### [GIVEN TEXT]
- - -

[Original post: September 1, 2005]
I'm just back from Alexandria (Alec), which is the city-of-sorts around here, running errands for the people we're staying with.
Went into the Books-A-Million to buy a coffee; the guy behind the counter told me: "I'm enjoying y'all being here." Except for one lady yesterday, he said, who complained that he was chatting with the
customers too long, and that there should be more than one cash register open. "And I told her, you are our guest here! If you don't like it, you can just go home and swim."
On sale on the counter: red wristbands for sale for $1 with the message "I Live for Him." (Proclaim your faith, the sign urged.)
The conversation turned to the violence, rising as the flood recedes. The clerk's brother-in-law is a paramedic, he said; yesterday, he and colleagues drove into New Orleans to help the relief effort. After their car was shot at, they turned around and came home.

- - -

### [INFORMATION SHOWN]
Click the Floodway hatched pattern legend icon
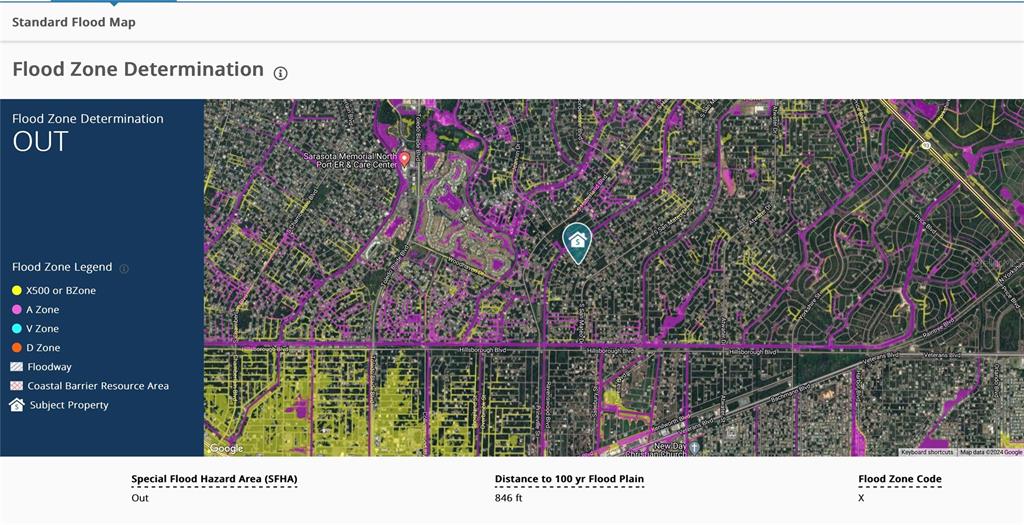Screen dimensions: 1024x525 17,367
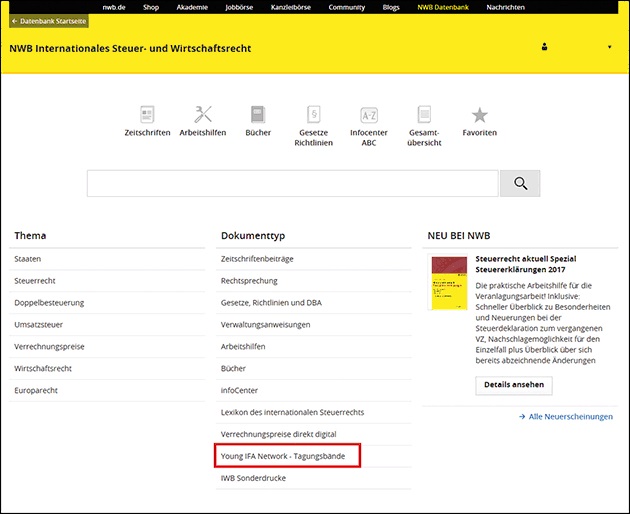Viewport: 630px width, 514px height.
Task: Click the Arbeitshilfen tools icon
Action: click(x=202, y=114)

- - -

### [EXERCISE AIM]
Repeat word for word the passage of the Alexandria post above, starting at "Went into the" and ending at "and came home.".

### [EXERCISE RESULT]
Went into the Books-A-Million to buy a coffee; the guy behind the counter told me: "I'm enjoying y'all being here." Except for one lady yesterday, he said, who complained that he was chatting with the
customers too long, and that there should be more than one cash register open. "And I told her, you are our guest here! If you don't like it, you can just go home and swim."
On sale on the counter: red wristbands for sale for $1 with the message "I Live for Him." (Proclaim your faith, the sign urged.)
The conversation turned to the violence, rising as the flood recedes. The clerk's brother-in-law is a paramedic, he said; yesterday, he and colleagues drove into New Orleans to help the relief effort. After their car was shot at, they turned around and came home.